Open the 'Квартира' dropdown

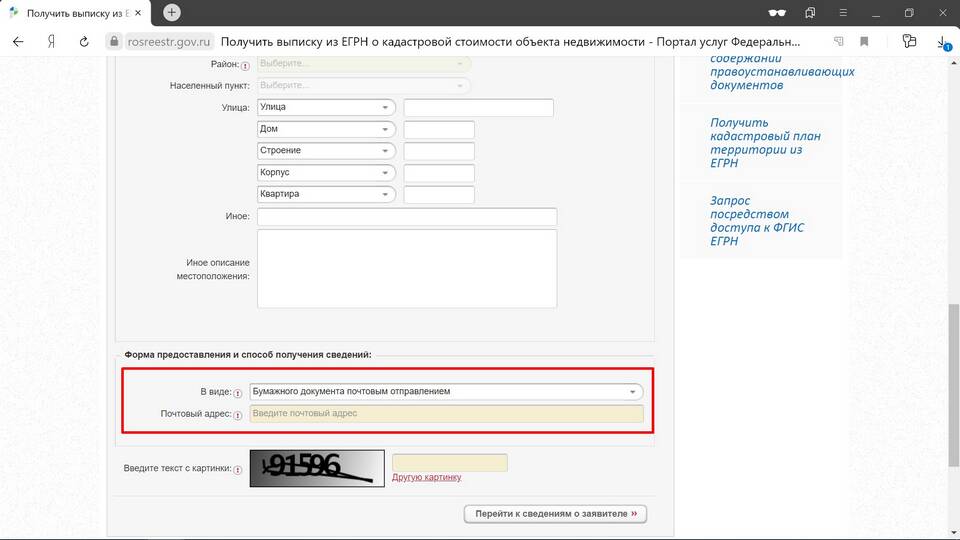click(326, 194)
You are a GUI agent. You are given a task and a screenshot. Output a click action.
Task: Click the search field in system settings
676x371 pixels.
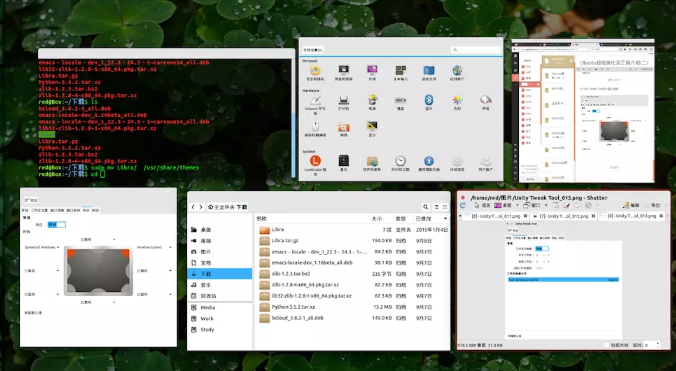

_ _ _

--- REQUEST ---
Can you write out the material above again with "dropdown" swapped for "menu", everything else unchanged, and the pictures left out?

--- CORRECT RESULT ---
Open the 'Квартира' menu

click(326, 194)
You are a GUI agent. You are given a task and a screenshot. Output a click action.
Task: Click the search field in system settings
676x371 pixels.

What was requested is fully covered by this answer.